Estonia election: opposition Reform party wins but far-right support doubles

Estonia’s opposition liberal Reform party won Sunday’s general election, outpacing centre-left prime minister Juri Ratas’s party and a surging far-right that was buoyed by a backlash from mostly rural voters.

Led by former MEP Kaja Kallas, Reform garnered 28.8% of the vote, well ahead of Ratas’s Centre party on 23%. The far-right EKRE more than doubled its previous election score, at 17.8%, according to the full results posted on Estonia’s official state elections website.

Turnout was 63.1% of eligible voters, the state election commission said.
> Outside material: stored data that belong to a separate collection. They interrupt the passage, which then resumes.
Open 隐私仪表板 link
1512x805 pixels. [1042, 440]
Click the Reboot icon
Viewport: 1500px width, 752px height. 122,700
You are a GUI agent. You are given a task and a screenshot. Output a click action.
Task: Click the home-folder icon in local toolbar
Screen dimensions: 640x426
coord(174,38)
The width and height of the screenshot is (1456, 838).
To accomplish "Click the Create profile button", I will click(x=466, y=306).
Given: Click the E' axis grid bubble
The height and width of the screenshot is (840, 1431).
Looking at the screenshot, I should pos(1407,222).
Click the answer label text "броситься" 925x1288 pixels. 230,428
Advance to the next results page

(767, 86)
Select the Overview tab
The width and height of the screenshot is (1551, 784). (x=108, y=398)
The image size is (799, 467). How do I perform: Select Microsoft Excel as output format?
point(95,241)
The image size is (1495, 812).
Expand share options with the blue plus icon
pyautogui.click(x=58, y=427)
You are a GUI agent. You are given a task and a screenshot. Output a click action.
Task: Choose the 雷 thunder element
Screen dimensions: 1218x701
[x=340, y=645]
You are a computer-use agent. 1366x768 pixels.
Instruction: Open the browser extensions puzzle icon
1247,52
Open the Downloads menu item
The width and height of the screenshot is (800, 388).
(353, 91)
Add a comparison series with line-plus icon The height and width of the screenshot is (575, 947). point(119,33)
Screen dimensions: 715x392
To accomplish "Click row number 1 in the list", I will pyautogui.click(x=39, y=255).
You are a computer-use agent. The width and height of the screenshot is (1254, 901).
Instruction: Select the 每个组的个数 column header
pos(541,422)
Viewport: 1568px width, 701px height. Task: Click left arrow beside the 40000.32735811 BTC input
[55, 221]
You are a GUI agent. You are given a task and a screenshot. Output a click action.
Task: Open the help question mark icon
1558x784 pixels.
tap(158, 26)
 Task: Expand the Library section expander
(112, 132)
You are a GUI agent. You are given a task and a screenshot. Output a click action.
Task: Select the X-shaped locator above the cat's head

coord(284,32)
Two other parties that govern in coalition with Ratas, the Social Democrats and conservative Isamaa, took 9.8% and 11.4% of the vote respectively. Both could team up with Reform for a 56-seat majority in the 101-member parliament or, arch-rivals Reform and Centre could govern together as they have done in the past, holding a combined 60 seats.

“Now the real work begins to put together the government and start running the country with common sense,” Kallas told public broadcaster ETV/ERR.

Insisting that the “EKRE is not a choice for us”, Kallas said Reform would “keep all coalition options on the table”, adding that her party has “strong differences with Centre in three areas: taxation, citizenship, and education”.

As for Ratas, when asked if Centre would consider becoming a junior coalition partner, he said “of course” but declined to elaborate.

EKRE leader Mart Helme raised the idea of a Centre-EKRE-Isamaa coalition commanding a 57-seat majority, according to ETV/ERR.

Taxation and public spending had dominated a lacklustre campaign, along with tensions about Russian-language education for Estonia’s sizeable Russian minority and the rural-urban divide.

EKRE captured support by promising to slash income and excise taxes and pushing anti-immigration rhetoric.

Traditional rivals, Centre and Reform have alternated in government and even governed together over the nearly three decades since Estonia broke free from the crumbling Soviet Union.

Both strongly support Estonia’s EU and Nato membership and have favoured austerity to keep spending in check, giving the country the eurozone’s lowest debt-to-GDP ratio.

Centre has vowed to increase pensions by 8.4% and to replace Estonia’s 20% flat income tax and 21% corporate tax with a progressive system to boost state revenue.

Nixing a progressive tax, business-friendly Reform instead wants to raise the tax-free monthly minimum exemption and lower unemployment insurance premiums to help job creation.

Joblessness hovers at just under 5% while economic growth is expected to slow to 2.7% this year, from 3.9% in 2018.

It won just seven seats in the 2015 election, but EKRE is now a close third behind the mainstream parties.

Staunchly eurosceptic, it called for an “Estxit” referendum on Estonia’s EU membership, although the move would fail in the overwhelmingly pro-EU country.

The party’s suspicion of Moscow translates into strong support for Nato membership and the multinational battalion the alliance installed in Estonia in 2017 as a tripwire against possible Russian adventurism.

Tonis Saarts, a Tallinn University political scientist, described the EKRE’s position on liberal democracy, including civic and human rights, rule of law and the separation of powers, as “very ambiguous” and compared it to similar parties that have recently gained support across Europe.

The party’s appeal is largely rooted in the misgivings of rural Estonians who feel left behind after years of austerity under Centre and Reform. “These people see few economic prospects and feel the mainstream parties don’t care much about their problems,” Saarts said.